Evals, short for LLM evaluations, are systematic tests that measure how well a language model or an LLM application performs on defined tasks, using automated metrics, graded rubrics, or human review to track quality, safety, and reliability.
What is Evals (LLM Evaluation)?
LLM evaluation is the process of turning a vague goal like better answers into measurable criteria. An eval set typically includes representative prompts, expected outputs, and a scoring method. For some tasks, exact match or structured checks are possible, such as verifying JSON validity or whether a tool call used the correct arguments. For open ended generation, evaluators may use semantic similarity, classifier based checks, or an LLM as a judge with a clear rubric.
Evals can be offline or online. Offline evals run on a fixed dataset to compare model versions, prompts, and retrieval pipelines before deployment. Online evals sample production traffic and combine user feedback, human review, and automated checks. Good evals are versioned, reproducible, and cover success and failure cases, including adversarial prompts, policy violations, and edge cases for long context or retrieval.
Where it is used and why it matters
Evals are used in prompt engineering, model selection, RAG tuning, and agent tool use testing. They matter because LLM systems can regress when you change a prompt, upgrade a model, adjust chunking, or modify tool schemas. Evals provide a quality gate for releases, help detect drift, and make tradeoffs explicit, such as accepting slightly lower creativity to gain factuality.
Types
- Task accuracy evals, such as QA correctness, classification F1, or tool call success rate.

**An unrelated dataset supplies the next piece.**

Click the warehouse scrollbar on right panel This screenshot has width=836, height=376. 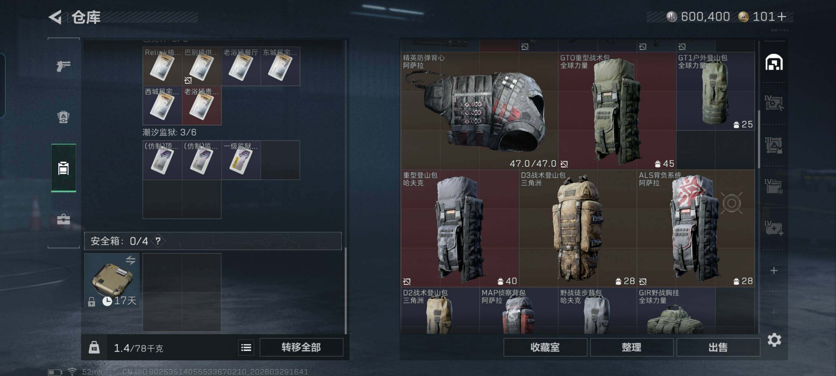pos(759,139)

- Safety evals, such as jailbreak resistance, toxicity, and privacy leakage checks.
- RAG evals, such as context relevance, citation support, and answer groundedness.
FAQs
1. What makes an eval reliable?
A reliable eval has representative data, clear rubrics, stable scoring, and is sensitive enough to detect meaningful regressions.
2. Can I use an LLM as a judge?
Yes, but you should define a rubric, control the judge model and prompt, and validate with human review to avoid bias or inconsistency.
3. How large should an eval set be?
Start with 50 to 200 high quality examples, then expand with real traffic and failure cases as your product evolves.
4. How do evals relate to A B testing?
Evals are controlled tests, while A B tests measure impact on real users. Many teams use evals to filter candidates before A B testing.